» **Stated task**: Reproduce the data verbatim, starting with the line that contains "You are a computer-use" and continuing through the line that contains "Instruction: Click the", and output nothing else.

» **Data records**:
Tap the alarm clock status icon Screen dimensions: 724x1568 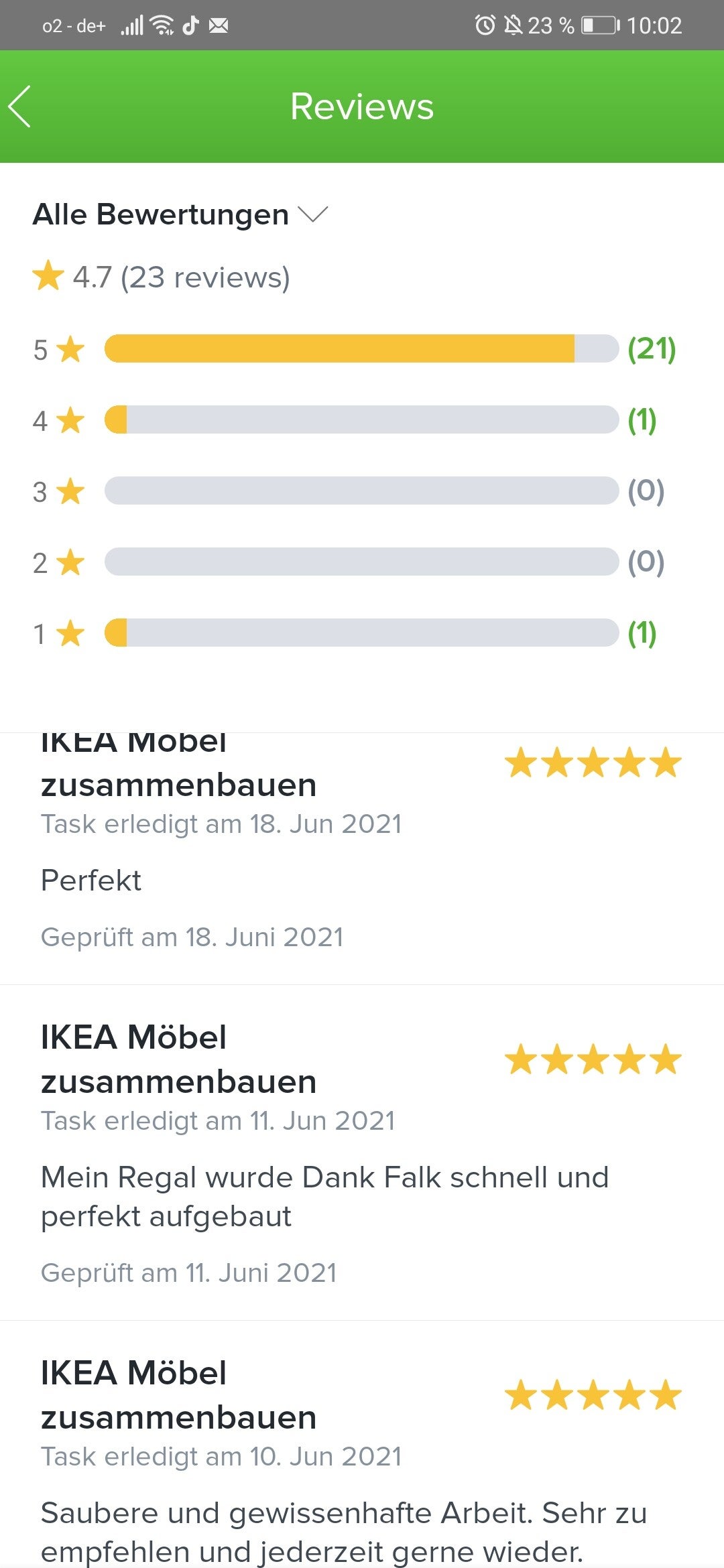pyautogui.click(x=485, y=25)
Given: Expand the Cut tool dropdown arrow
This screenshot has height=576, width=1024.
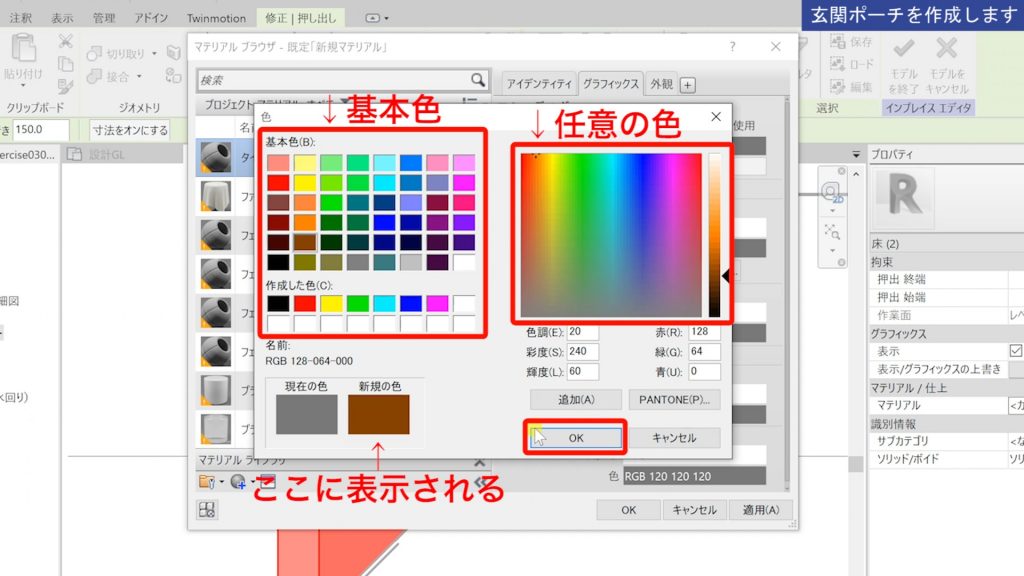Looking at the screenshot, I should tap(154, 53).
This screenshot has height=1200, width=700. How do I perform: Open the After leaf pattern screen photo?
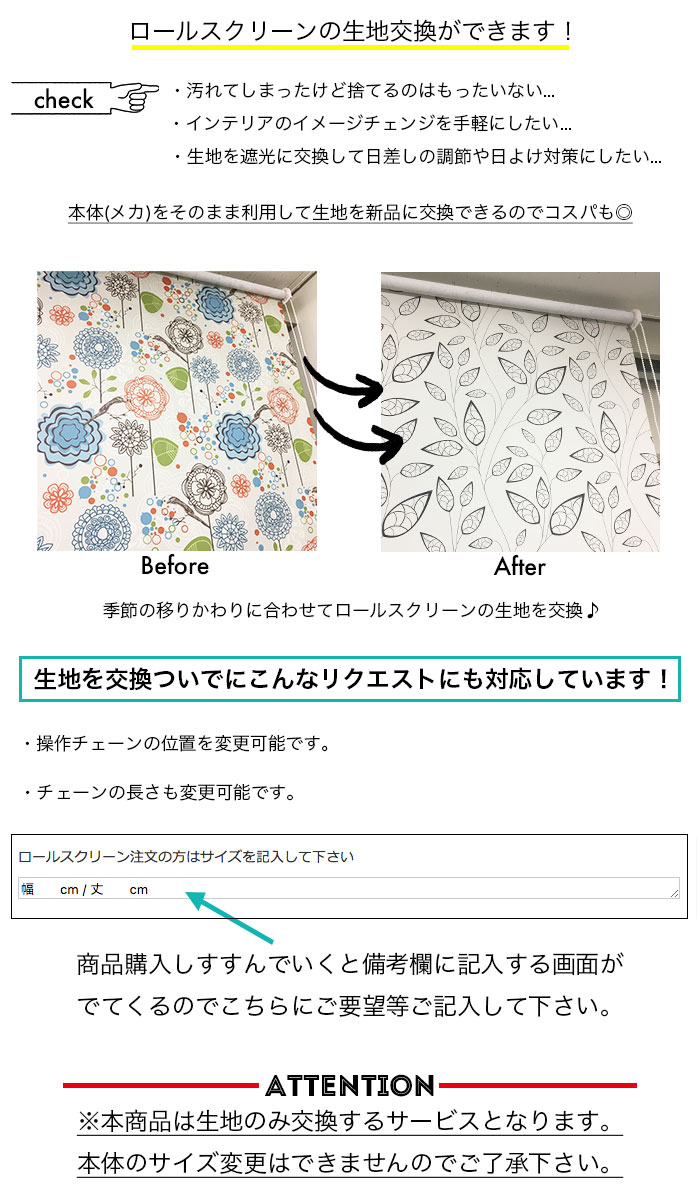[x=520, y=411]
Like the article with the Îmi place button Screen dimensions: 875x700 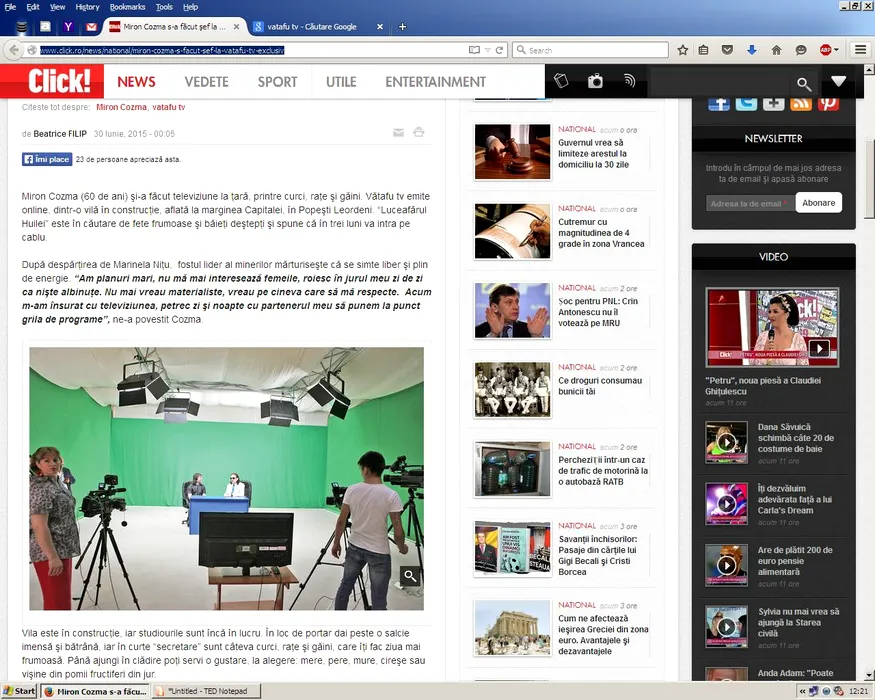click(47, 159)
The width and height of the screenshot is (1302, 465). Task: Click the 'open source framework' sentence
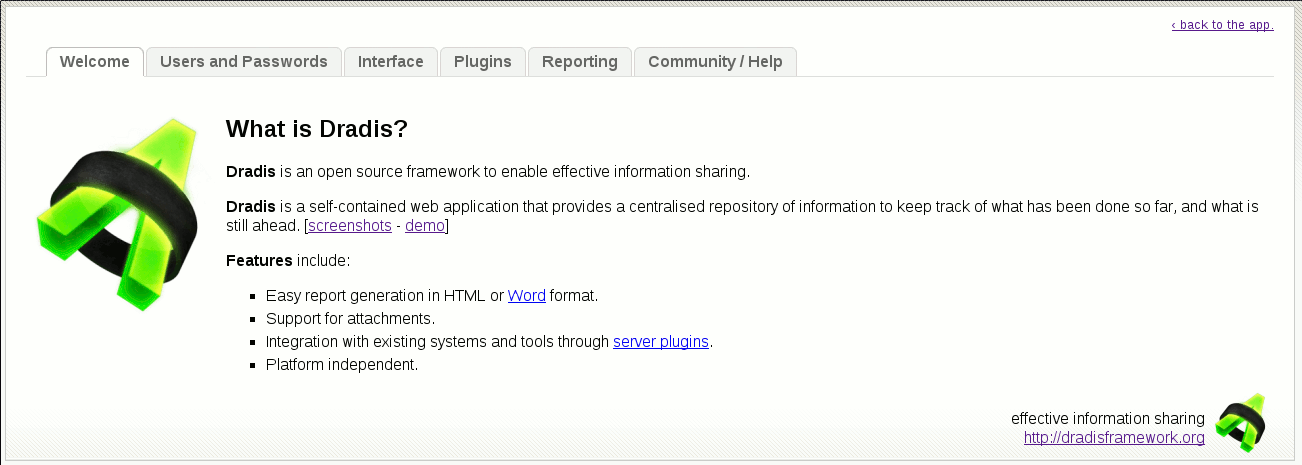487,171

==

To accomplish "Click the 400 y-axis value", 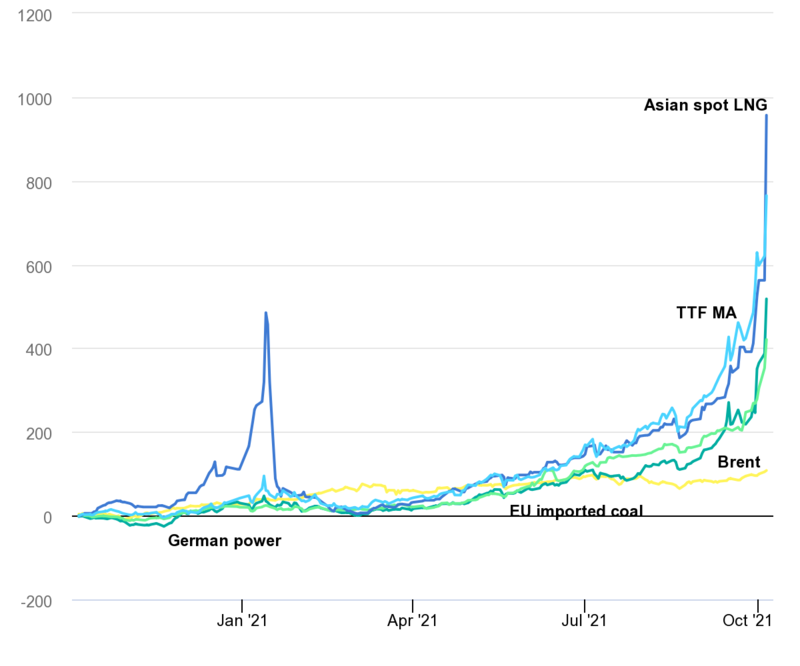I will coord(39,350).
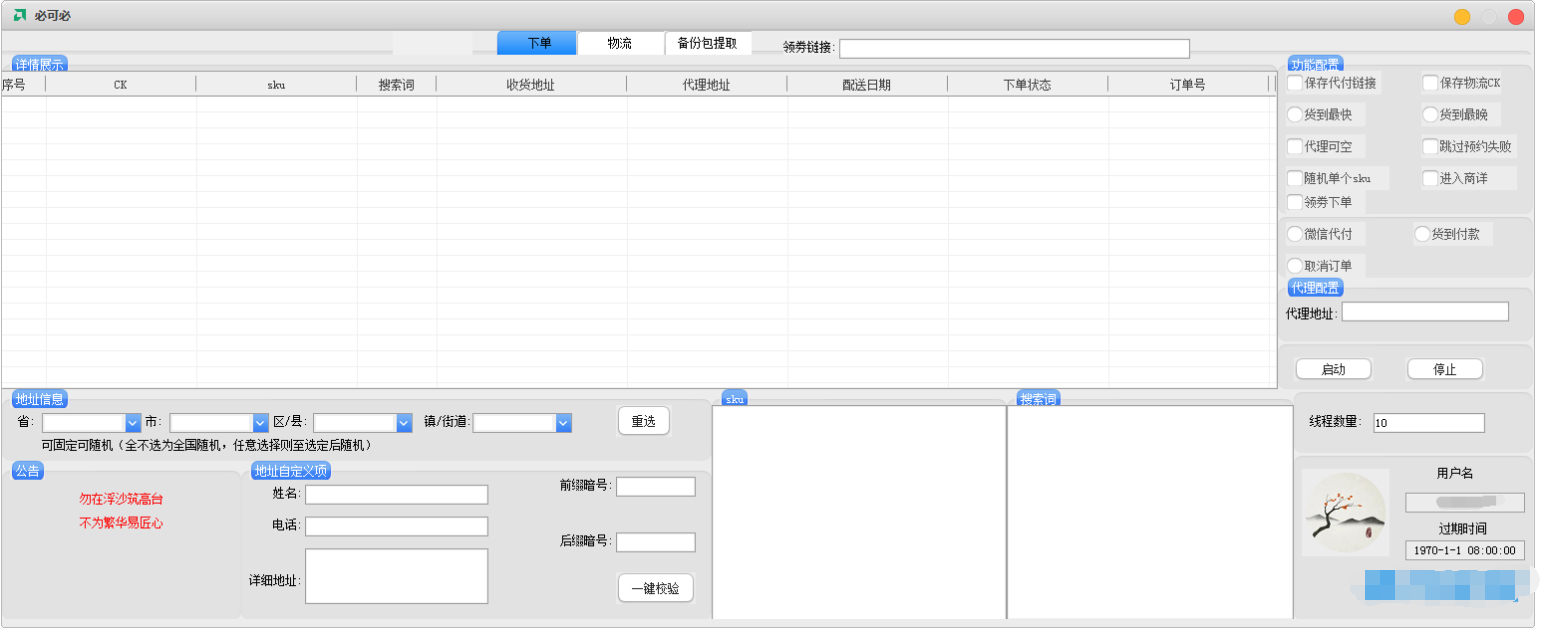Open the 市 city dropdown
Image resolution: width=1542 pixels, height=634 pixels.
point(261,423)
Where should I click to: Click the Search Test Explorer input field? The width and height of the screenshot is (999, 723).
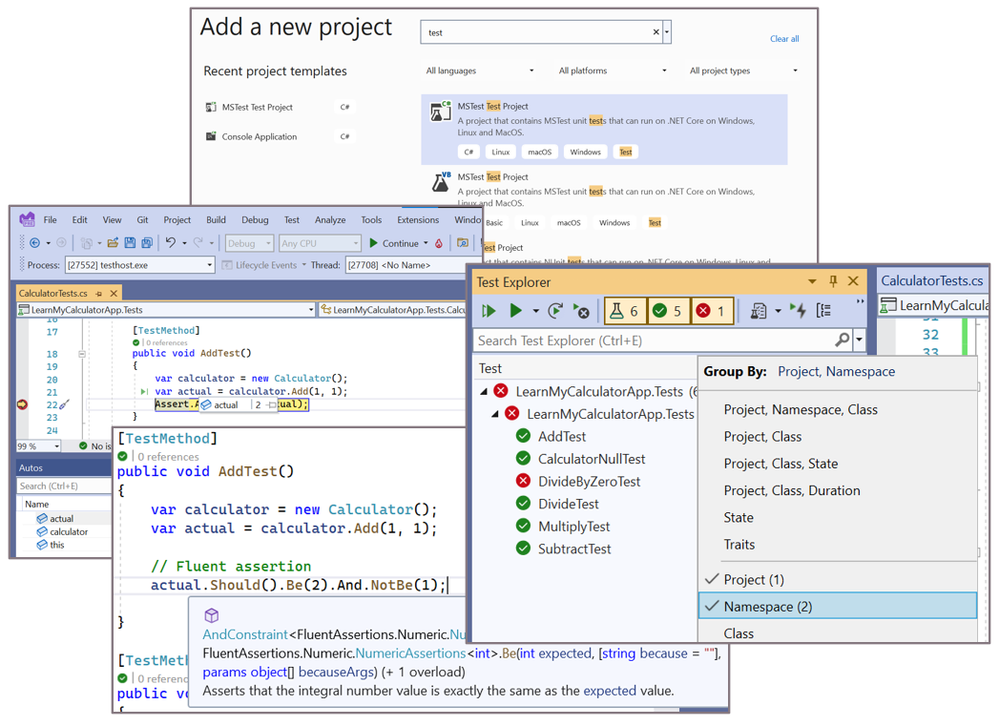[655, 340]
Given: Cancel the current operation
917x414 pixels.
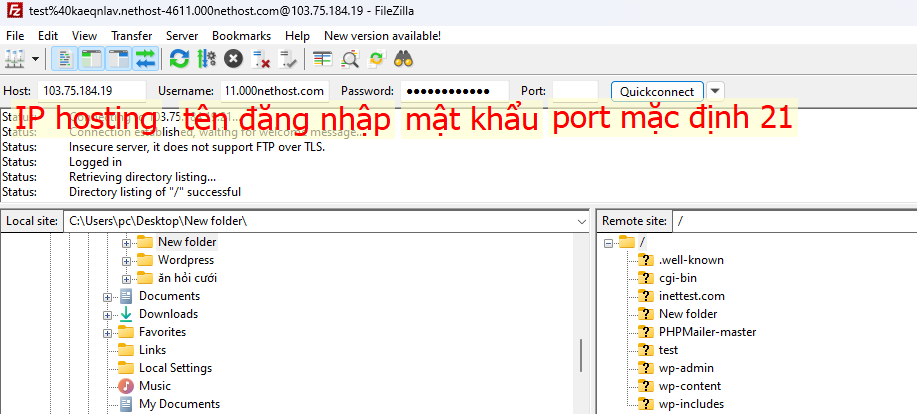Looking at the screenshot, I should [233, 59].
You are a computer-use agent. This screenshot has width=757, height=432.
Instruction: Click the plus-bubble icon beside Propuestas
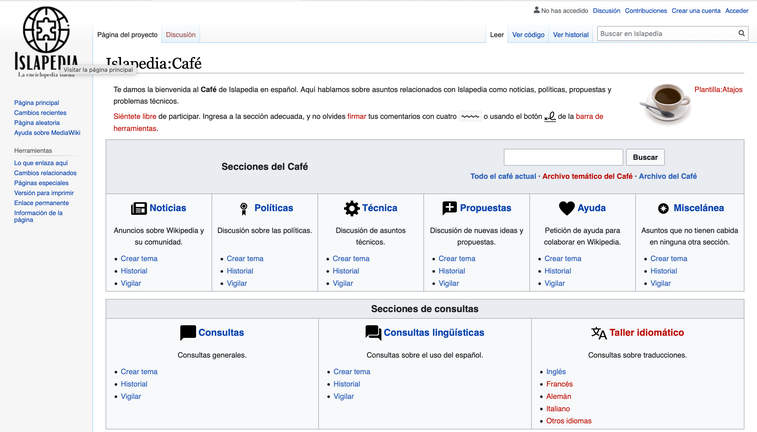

* * *

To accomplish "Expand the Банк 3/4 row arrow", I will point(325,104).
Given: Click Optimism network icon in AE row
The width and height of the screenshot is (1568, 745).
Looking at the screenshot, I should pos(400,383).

» **Response to this exercise**:
You are a computer-use agent. This screenshot has width=757, height=432.
Instruction: Click the plus-bubble icon beside Propuestas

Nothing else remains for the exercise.